EXERCISE INSTRUCTIONS = The full set of records must be returned exactly, character for character.

___ DATA RECORDS

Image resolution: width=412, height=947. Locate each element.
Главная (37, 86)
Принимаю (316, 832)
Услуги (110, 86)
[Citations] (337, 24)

______

YOUR RESPONSE =
Image resolution: width=412, height=947. Locate each element.
Главная (37, 86)
Принимаю (316, 832)
Услуги (110, 86)
[Citations] (337, 24)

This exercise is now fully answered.